So, to cut to the chase the plots below show the forecasted total final deaths for the various hotbed countries and U.S. states that my model is following alongside the IHME model forecasts over the same time period.

The following are key observations:

  • The two models would appear to be more similar than dissimilar based on the relative qualitative agreement on death forecasts, e.g., the order of severity for different countries and states.
  • Both models fluctuate, but not excessively relative to an epidemiological model that is calculating based on first principles.
  • Both models seem to be on a slight rise in forecasting deaths. We think that is because both models a priori assume that the rise and fall behavior are symmetric, but evidence is now showing the decline is slower. We know how to modify our model to do this, but will not be able to do so before the pandemic mostly plays out. Instead we are applying an asymmetry factor to the downside to compensate. We do not know if IHME is doing anything similar.
  • Our latest forecasts are all above those of IHME, but not greatly making us think that the difference is due to our including the asymmetry factor for the first time in the last update.
  • Not shown in these plots but evident in the Weekly Update postings is that we tend to read the death rate data such that we believe countries and states are not as far past the peak as IHME indicates. We think this is due to our using a Gaussian function to monitor peaking, whereas they use an error function (integral of a Gaussian) to do so, which we believe is less sensitive to detecting changes, e.g., peaking. We both apparently use the error function to forecast total deaths but from different parts of the curve depending on how we read displacement from the peak.

13. Weekly Update: Further Worldwide Recovery; U.S. May Have Reached its Peak

(4/29/20) The world continues its recovery and the U.S., including the hot-bed states, appear to have reached their peak with the possible exception of NJ. Our advisory for the earliest date to implement easing of social restrictions range from 5/14/20 for WA to 6/2/20 for NJ.

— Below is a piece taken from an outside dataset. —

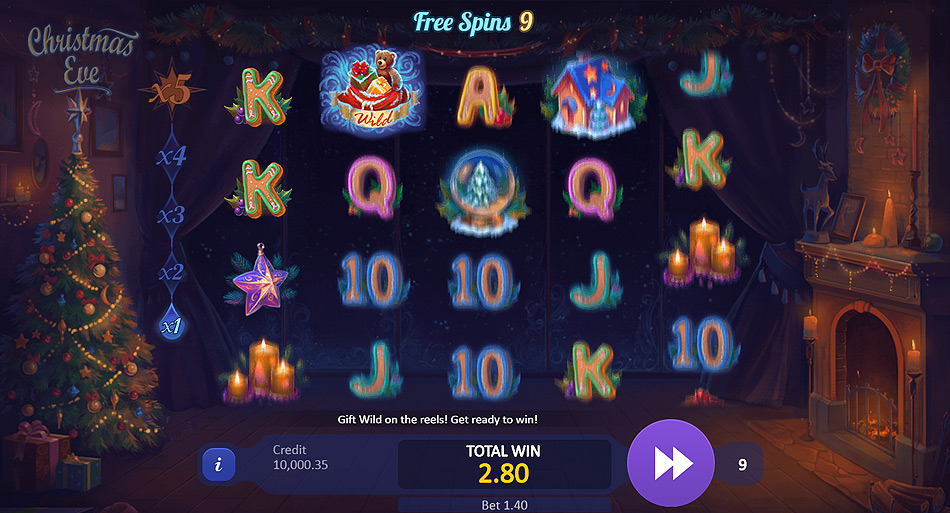
Task: Click the snow globe symbol on reels
Action: pos(483,190)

Be sure to read Post 11. Recommended Guidelines for Easing of Social Distancing

We maintain the same format as our previous weekly updates We’ll continue our routine of presenting the death rates internationally and domestically and from that and other conditions and assumptions detailed in our Model from previous postings we forecast total deaths, prevalence and incidence of cases and easing dates. We also compare our forecasts with that of the heralded UW IHME model.

The plots below show the familiar death rate curves for hot-bed countries and for U.S. states. We dropped China and Korea as now being “uninteresting.” But we may add Sweden as a country that has flouted government mandated restrictions allowing voluntary behavioral changes. Though they claim it to be a success they are in my estimation in trouble with a rising death rate and already a cumulative death count of 222/million, which exceeds the U.S. at 172/million and is closing in on Italy, Spain, France, and the U.K. who range from 311/million (U.K.) to 503/million (Spain).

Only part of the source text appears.